== REQUIRED ACTION ==
Send back the line that contains "This screenshot has height=543, width=830." and all lines following it through the end of the data below, exactly, omitting pictures.

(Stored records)
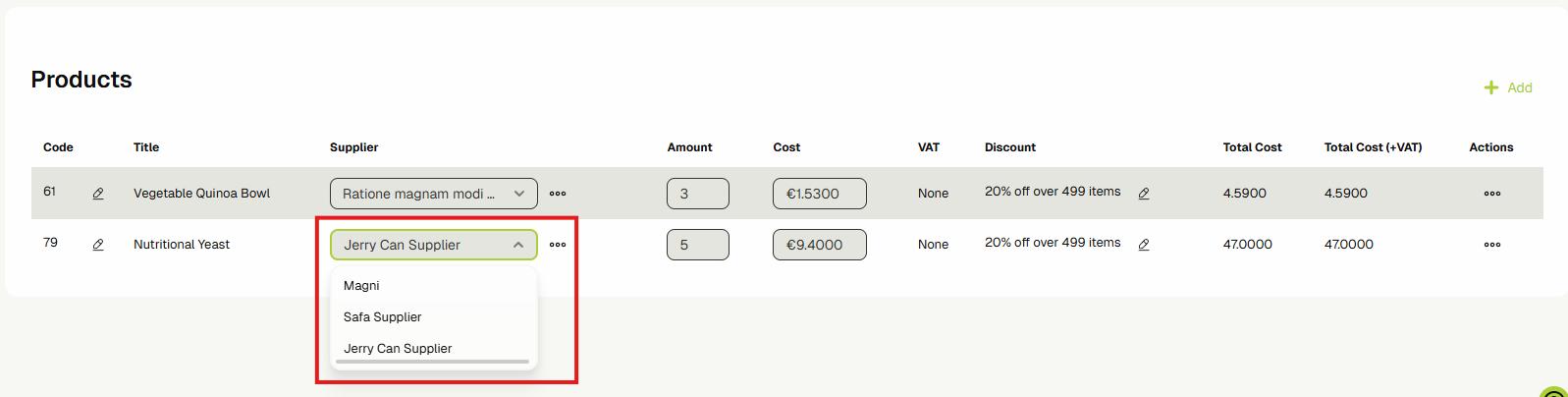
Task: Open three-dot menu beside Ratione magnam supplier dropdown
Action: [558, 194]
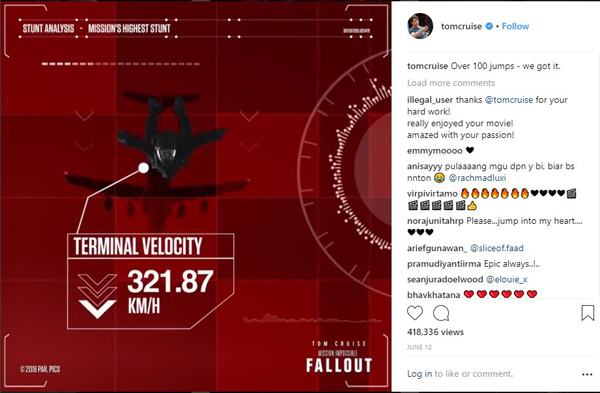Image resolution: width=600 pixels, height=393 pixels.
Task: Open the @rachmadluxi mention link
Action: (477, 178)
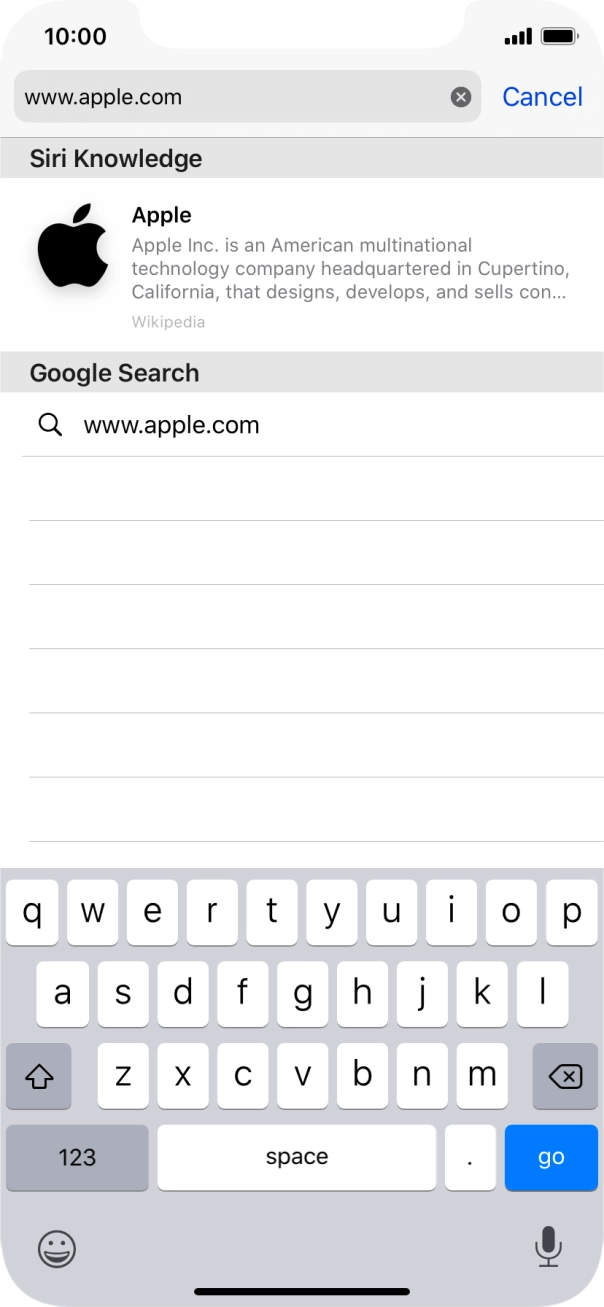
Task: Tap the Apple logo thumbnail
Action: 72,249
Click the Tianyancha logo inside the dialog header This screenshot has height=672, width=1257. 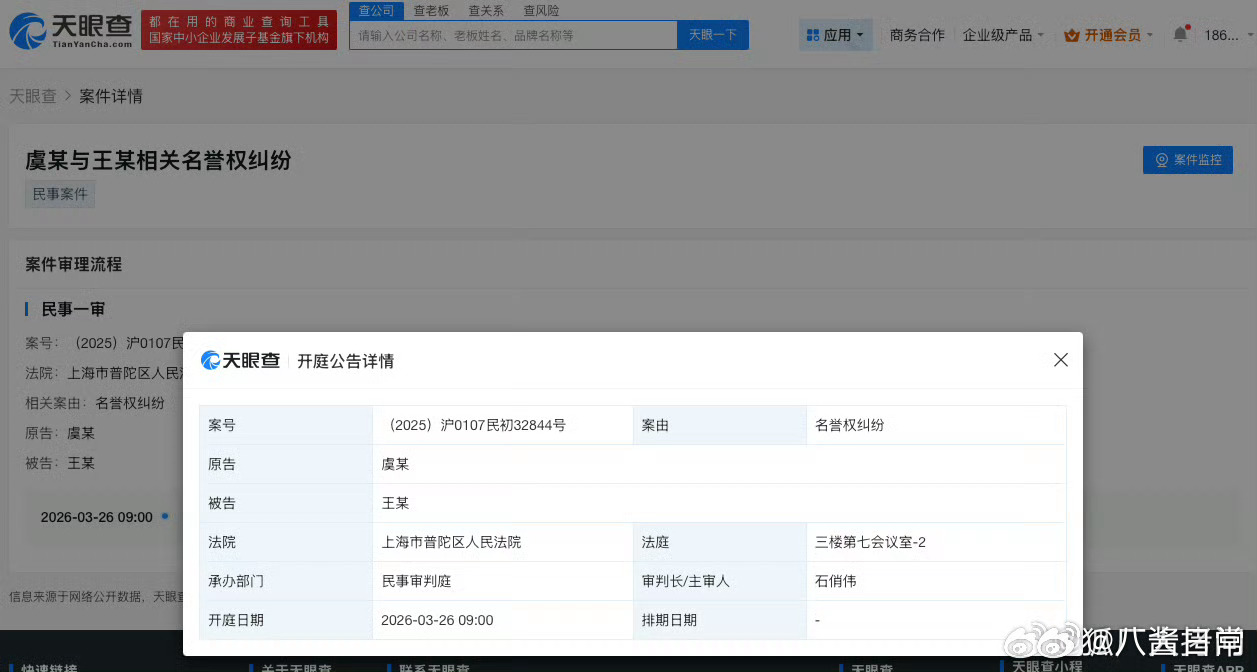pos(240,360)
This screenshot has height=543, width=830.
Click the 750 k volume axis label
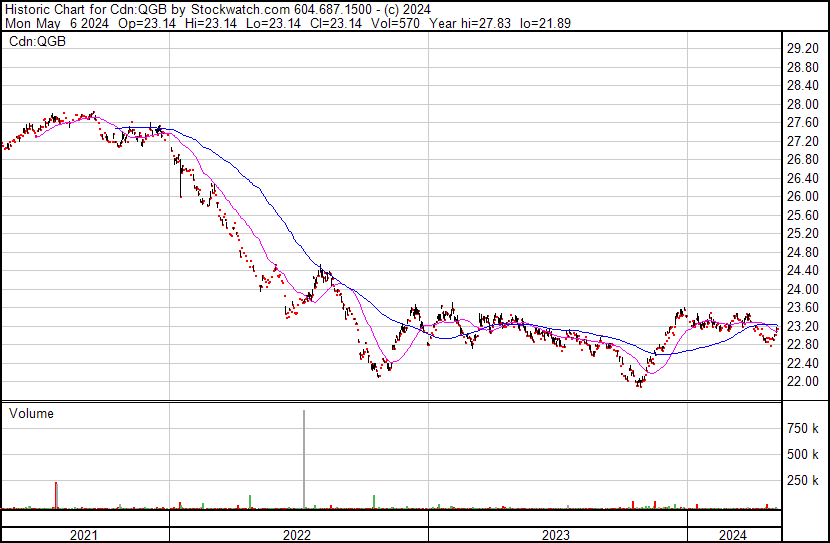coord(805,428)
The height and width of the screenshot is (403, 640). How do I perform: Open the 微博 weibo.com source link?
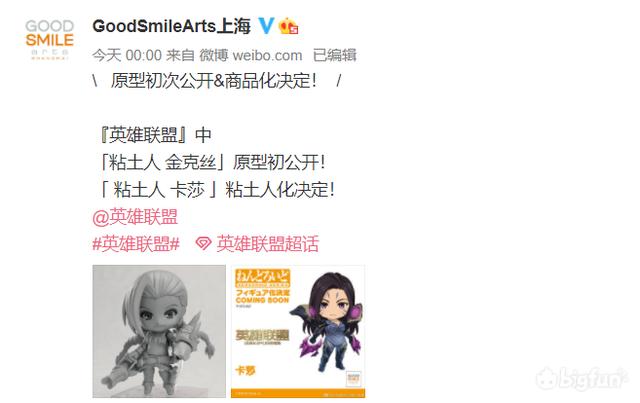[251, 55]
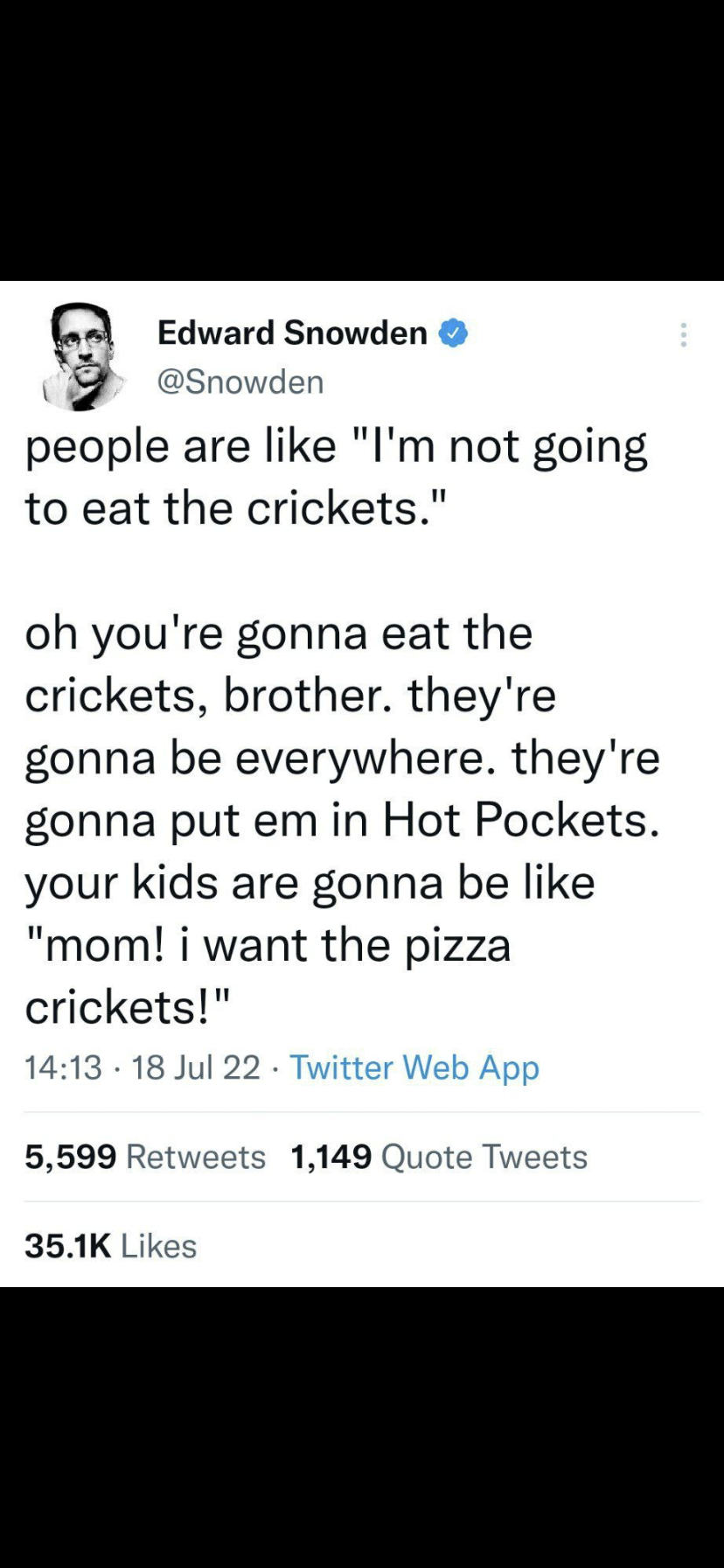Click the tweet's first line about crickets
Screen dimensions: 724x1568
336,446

== EXPECTED OUTPUT ==
This screenshot has height=543, width=830.
Click the 750 k volume axis label
coord(805,428)
The height and width of the screenshot is (403, 640). How do I perform: Open the 微博 weibo.com source link?
[251, 55]
Click the tweet's first line about crickets
Screen dimensions: 724x1568
336,446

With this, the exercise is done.